The movement to legalize marijuana at the federal level hit a sizable roadblack with the election of Republican President Donald Trump in 2016. Trump’s attorney general Jeff Sessions has been a dogged defender of anti-drug initiatives, and has made drug enforcement a higher priority for his Department of Justice than it was in Obama’s administration.
Thankfully, and somewhat surprisingly, the ranking Republican senator Orrin Hatch just co-sponsored legislation that would help pave the way for federal marijuana legalization.
Together with Democratic senators Brian Schatz and Chris Coons, as well as Republican senators Cory Gardner and Thom Tillis, 83-year-old Orrin Hatch of Utah introduced the Marijuana Effective Drug Study Act of 2017, or MEDS Act, to Congress. The bill would make it easier for scientific research to be conducted on marijuana for medicinal purposes. It would also, in clear defiance of Sessions, “require the Attorney General to increase the national marijuana quota in a timely manner to meet the changing medical, scientific, and industrial needs for marijuana.”

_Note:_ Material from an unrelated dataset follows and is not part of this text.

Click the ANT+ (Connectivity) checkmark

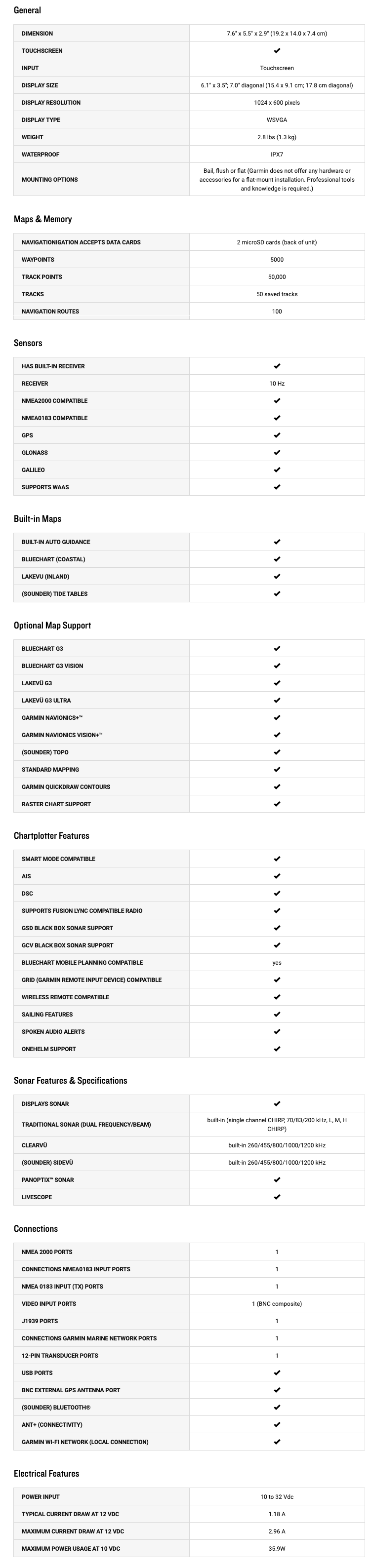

Wrote the Mormon senator in an admirably pun-filled announcement to the press, “It’s high time to address research into medical marijuana. Our country has experimented with a variety of state solutions without properly delving into the weeds on the effectiveness, safety, dosing, administration, and quality of medical marijuana. All the while, the federal government strains to enforce regulations that sometimes do more harm than good. To be blunt, we need to remove the administrative barriers preventing legitimate research into medical marijuana, which is why I’ve decided to roll out the MEDS Act.” Senator Hatch continued, “I urge my colleagues to join Senator Schatz and me in our joint effort to help thousands of Americans suffering from a wide-range of diseases and disorders. In a Washington at war with itself, I have high hopes that this bipartisan initiative can be a kumbaya moment for both parties.” Are you glad this Republican senator is using his political capital to support marijuana research and legalization?